About The Gospel of Sustainability:
How are we to live? This deeply spiritual, moral, and ethical question of the ages is the heartbeat of the LOHAS–Lifestyles of Health and Sustainability–marketplace, valued at $215 billion and more than $500 billion globally. Google LOHAS and you’ll find that 40 million Americans are considered LOHASians, the word Newsweek magazine and beliefnet.com use to describe people who buy “healthy” and “sustainable” products and services.
Even if you haven’t heard of the term LOHAS, you likely know it products. From organic produce and clothing to socially conscious investing and eco-tourism, the LOHAS movement encompasses diverse products and practces intended to contribute to a more sustainable lifestyle for people and the planet.

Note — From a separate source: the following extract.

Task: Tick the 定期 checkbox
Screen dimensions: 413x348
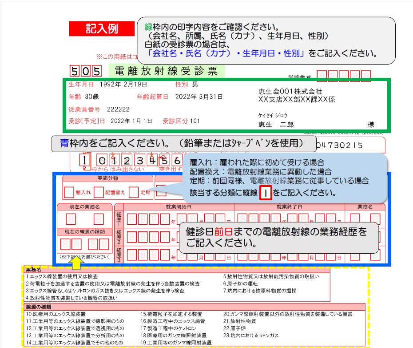Action: tap(134, 192)
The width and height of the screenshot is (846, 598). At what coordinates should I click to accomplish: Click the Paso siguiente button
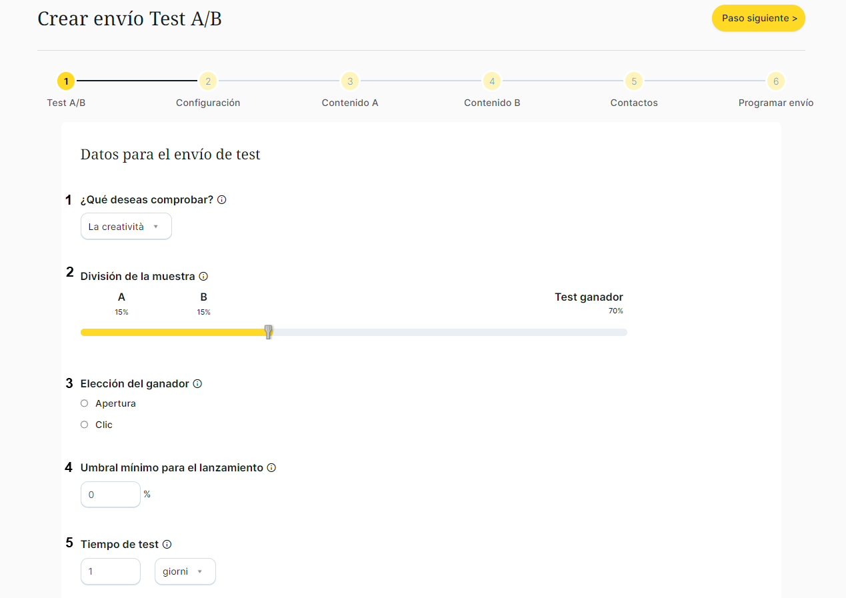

In the Gospel of Sustainability, Emerich explores the contemporary spiritual shift at the confluence of the media and market. She argues that the LOHAS “texts”–those products and services, marketing materials, media, events, lectures, regulatory policies distributed in its name–project a spiritual message about personal and planetary health in order to reform capitalism by generating a different type of consciousness among consumers. At the core of LOHAS lies the question: how are we going to live in relationship to all of the other people, cultures, forms, spaces, concepts, structures, ideologies and organisms? This is a practical concern, and also a deeply spiritual one.